La semana pasada, mi madre recibió en la Ciudad de México la segunda dosis de la vacuna contra el Covid-19. Todos en mi familia sentimos un profundo alivio: después de tantos meses de incertidumbre, es bueno saber que está protegida —no totalmente, pero sí en gran medida— contra una enfermedad grave. También alegra saber que su vida va a poder recuperar algo de normalidad y salir del encierro.

Sentimos también gratitud. En primerísimo lugar, hacia los equipos científicos que llegaron a las vacunas: todos esos hombres y mujeres que, en tiempo récord y con presión abrumadora, encontraron la fórmula para inmunizar en contra de esta terrible enfermedad se merecen un ensordecedor aplauso colectivo. Aquí aplica como nunca antes la más famosa cita de Winston Churchill: nunca tantos le debieron tanto a tan pocos.

Sumamos en el agradecimiento a todas las instituciones públicas y privadas que hicieron posible la transformación de un proyecto científico en un producto terminado. Las que pusieron financiamiento, capacidad de manufactura y talento para la logística. Las que revisaron los complejos expedientes científicos y autorizaron con celeridad el uso de emergencia de las vacunas. Las que vigilan cotidianamente la seguridad y eficacia de las sustancias, y contribuyen a mantener la confianza de la población en el proceso. Palmas para todas ellas.

(Comprueba tu comprensión)
1. Imprime el fragmento del texto sobre la vacuna contra el Covid-19 que comienza en "Sumamos en el" y termina en "para todas ellas.".
2. Según el texto sobre la vacuna contra el Covid-19, ¿en qué ciudad recibió la madre la segunda dosis?
3. Continúa el texto sobre la vacuna contra el Covid-19 a partir de su última oración.

(Entradas de datos extraídos)
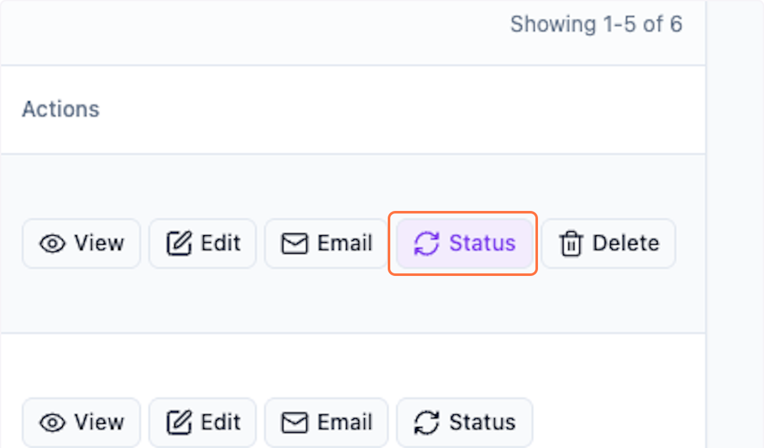Click the 'Showing 1-5 of 6' pagination text
This screenshot has width=764, height=448.
coord(597,24)
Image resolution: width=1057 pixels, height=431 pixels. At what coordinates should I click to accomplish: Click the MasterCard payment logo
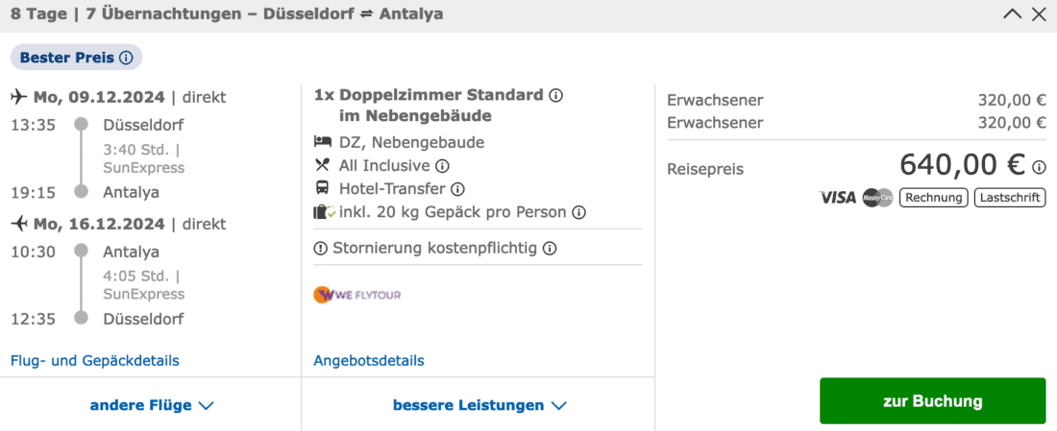pos(877,198)
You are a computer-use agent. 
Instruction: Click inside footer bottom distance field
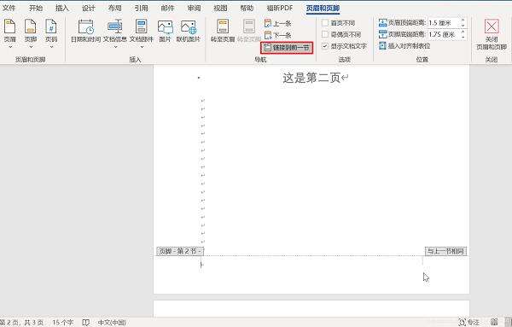pos(444,34)
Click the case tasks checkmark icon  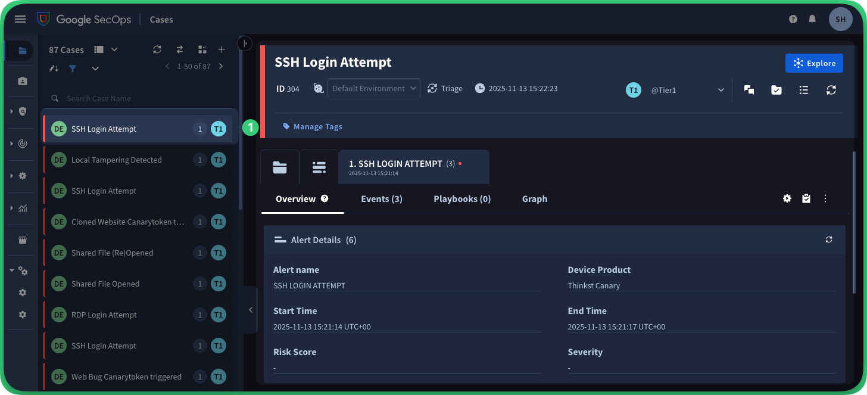coord(776,90)
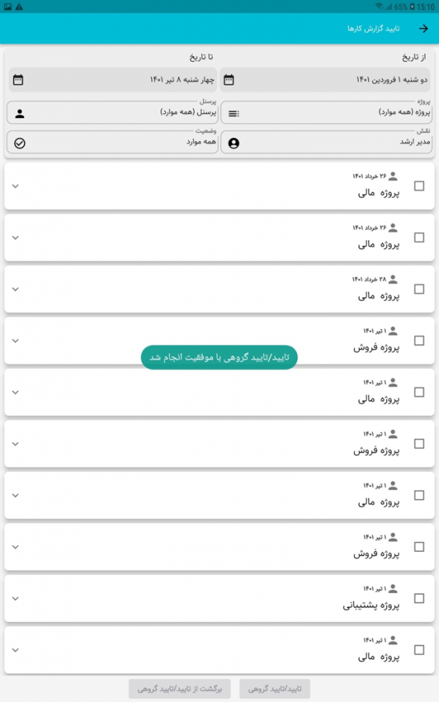Expand the first پروژه مالی card
This screenshot has width=439, height=702.
pos(16,186)
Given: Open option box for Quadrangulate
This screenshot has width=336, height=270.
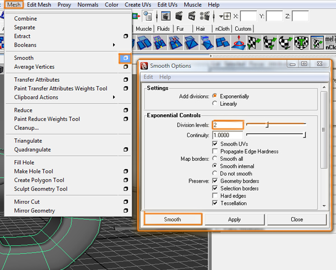Looking at the screenshot, I should [125, 150].

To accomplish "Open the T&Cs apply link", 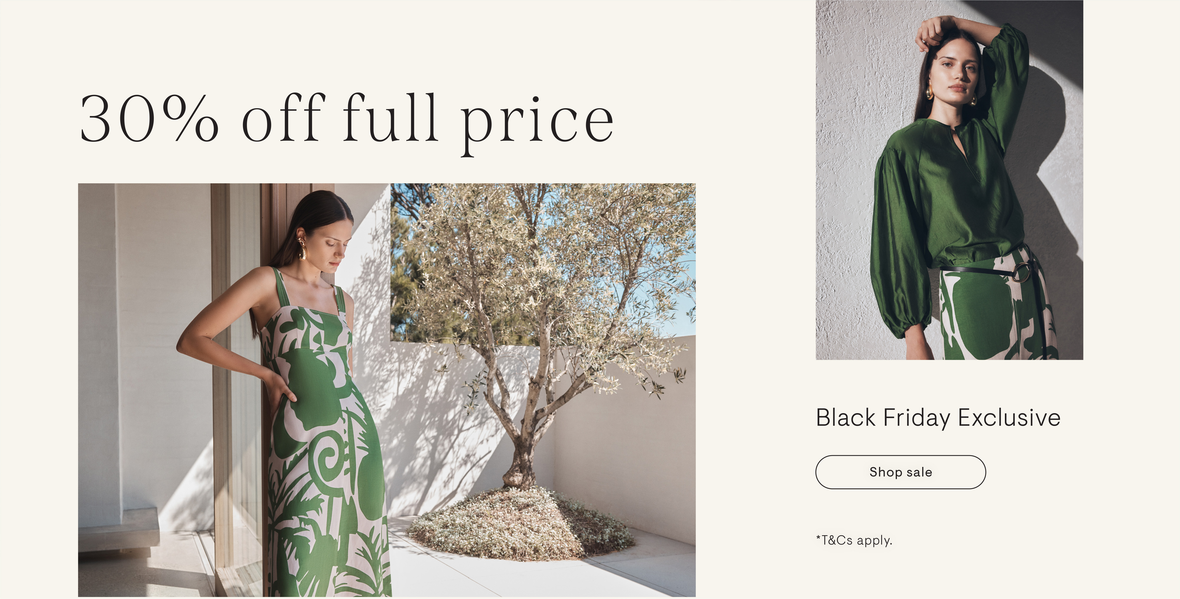I will tap(854, 540).
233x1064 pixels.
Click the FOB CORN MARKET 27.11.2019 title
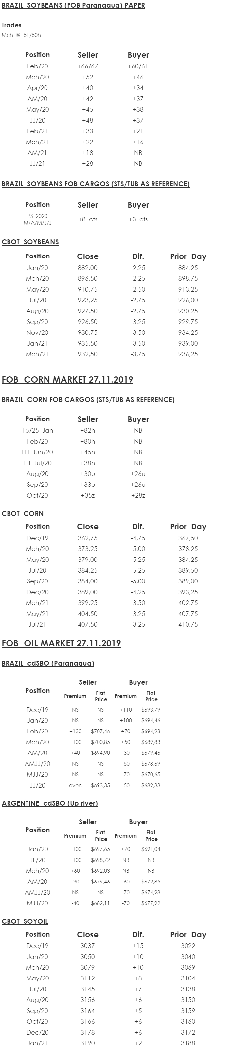tap(67, 380)
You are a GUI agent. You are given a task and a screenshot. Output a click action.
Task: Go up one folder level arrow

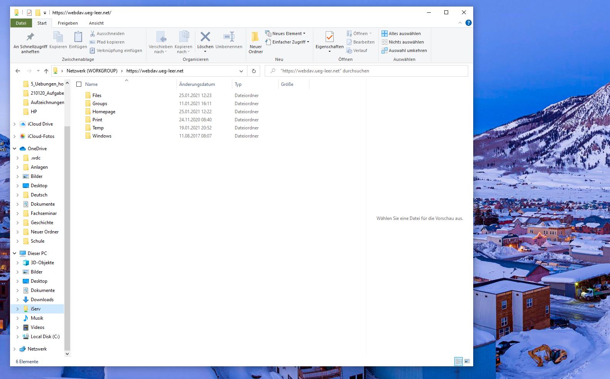[46, 71]
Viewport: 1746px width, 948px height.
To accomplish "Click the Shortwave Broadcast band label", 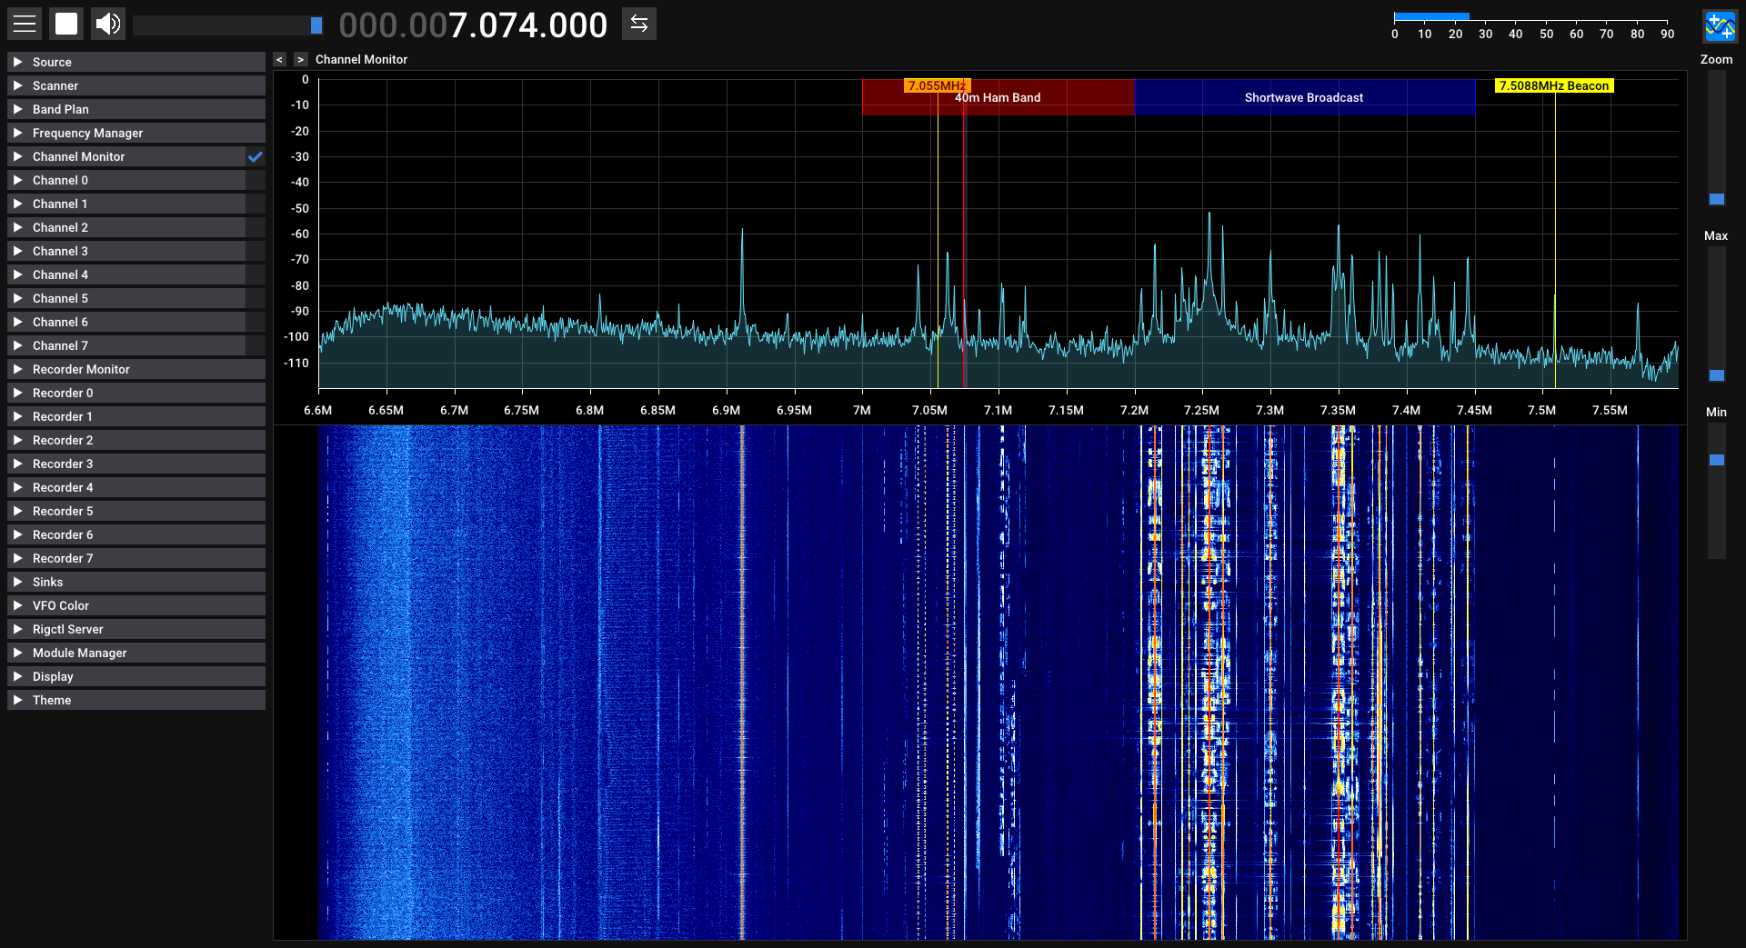I will [x=1303, y=98].
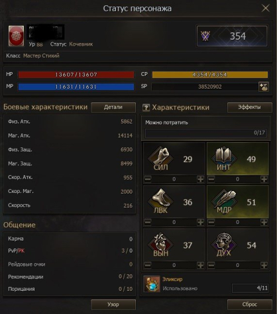This screenshot has height=314, width=277.
Task: Click the red clan crest emblem
Action: pyautogui.click(x=16, y=36)
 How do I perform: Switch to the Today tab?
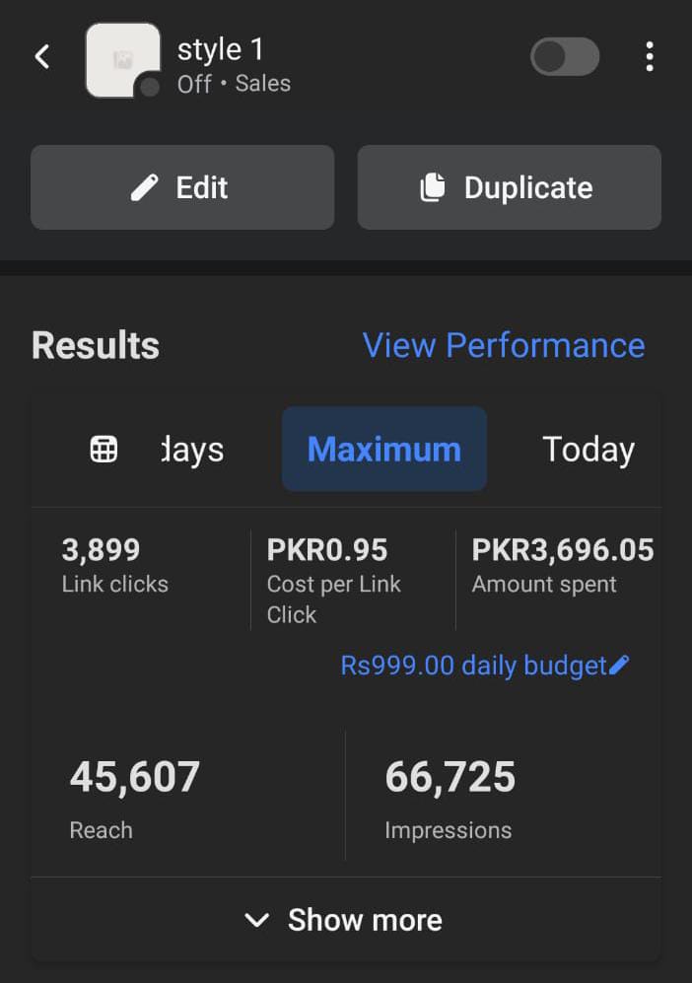pos(588,450)
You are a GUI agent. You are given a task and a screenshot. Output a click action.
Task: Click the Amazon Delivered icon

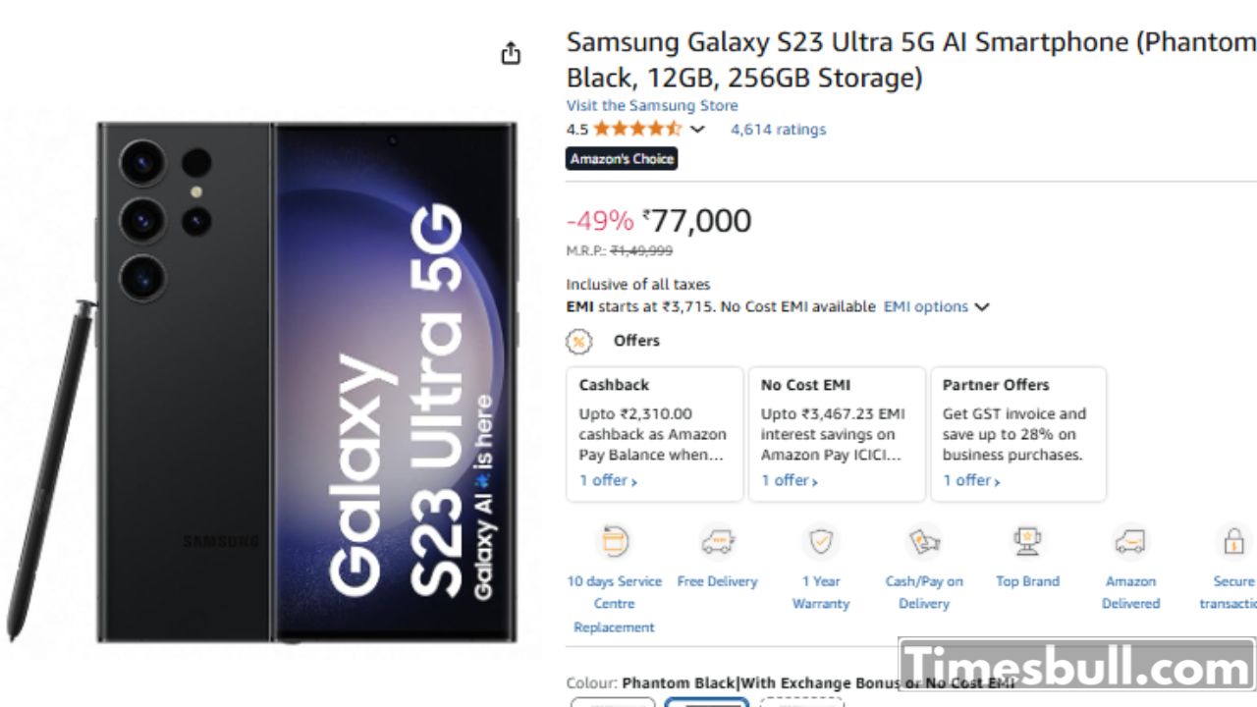[1130, 541]
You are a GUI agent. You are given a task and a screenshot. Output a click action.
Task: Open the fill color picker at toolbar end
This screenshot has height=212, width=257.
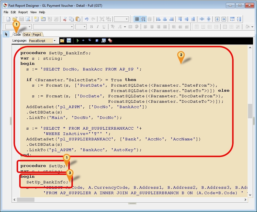(x=249, y=26)
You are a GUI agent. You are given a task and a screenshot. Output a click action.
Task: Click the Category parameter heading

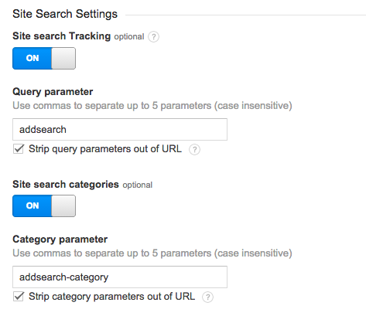60,240
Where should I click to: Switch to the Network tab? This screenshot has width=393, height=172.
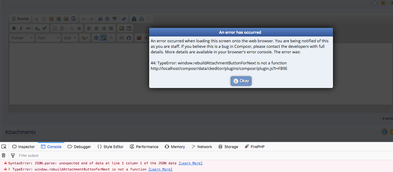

(Respuestas escritas)
1.
Sumamos en el agradecimiento a todas las instituciones públicas y privadas que hicieron posible la transformación de un proyecto científico en un producto terminado. Las que pusieron financiamiento, capacidad de manufactura y talento para la logística. Las que revisaron los complejos expedientes científicos y autorizaron con celeridad el uso de emergencia de las vacunas. Las que vigilan cotidianamente la seguridad y eficacia de las sustancias, y contribuyen a mantener la confianza de la población en el proceso. Palmas para todas ellas.

2. En la Ciudad de México.

3.
También queremos darle las gracias a todas las personas que están en los centros de vacunación. Médicas, enfermeros, militares, policías, voluntarios: todos han hecho una labor encomiable. Poniéndose en riesgo de contagio, enfrentando enormes restricciones materiales, han logrado que el proceso más o menos fluya. Hasta ahora y hasta donde se puede observar, los problemas han sido más de organización que de trato, más atribuibles a los funcionarios de oficina que al personal que está en la primera trinchera.

Ya puestos en este camino, es necesario reconocer que, en el caso específico de la Ciudad de México, el proceso se ha vuelto más eficiente conforme han pasado las semanas. La experiencia de mi madre es ilustrativa de esa mejoría: recibir la primera dosis le tomó cuatro horas; recibir la segunda fue un asunto de 45 minutos. Es bueno que haya habido aprendizaje y rectificación en el gobierno de la ciudad.

Pero, con todo respeto, el agradecimiento no se lo extendemos al presidente de la república. O al canciller. O al subsecretario de salud. O a la jefa de gobierno. Y no por antipatía política o ideológica, sino por un principio básico: acceder a la vacuna es un derecho, no un privilegio. El gobierno no le hizo un favor a mi madre ni a ninguna otra persona que haya sido inmunizada hasta ahora: simplemente empezó a cumplir con una obligación mínima. En medio de la peor crisis sanitaria en un siglo, cuanto las muertes se cuentan ya en cientos de miles, no se debería de exigir menos.

Pero hay además aquí un elemento de solidaridad. Muchos sentimos alivio porque tenemos a un familiar vacunado, pero muchos más no tienen ese gusto. Hasta el sábado, 5.6 millones de adultos mayores no habían recibido ni siquiera la primera dosis de la vacuna. Ocho de cada diez personas mayores de 60 años no habían recibido las dos dosis. Solo una de cada 34 personas en el país contaba con esquema completo. Aún si uno pertenece o tiene a un familiar en ese grupo selecto, este es momento de exigencia, no de porras. Por simple responsabilidad ciudadana.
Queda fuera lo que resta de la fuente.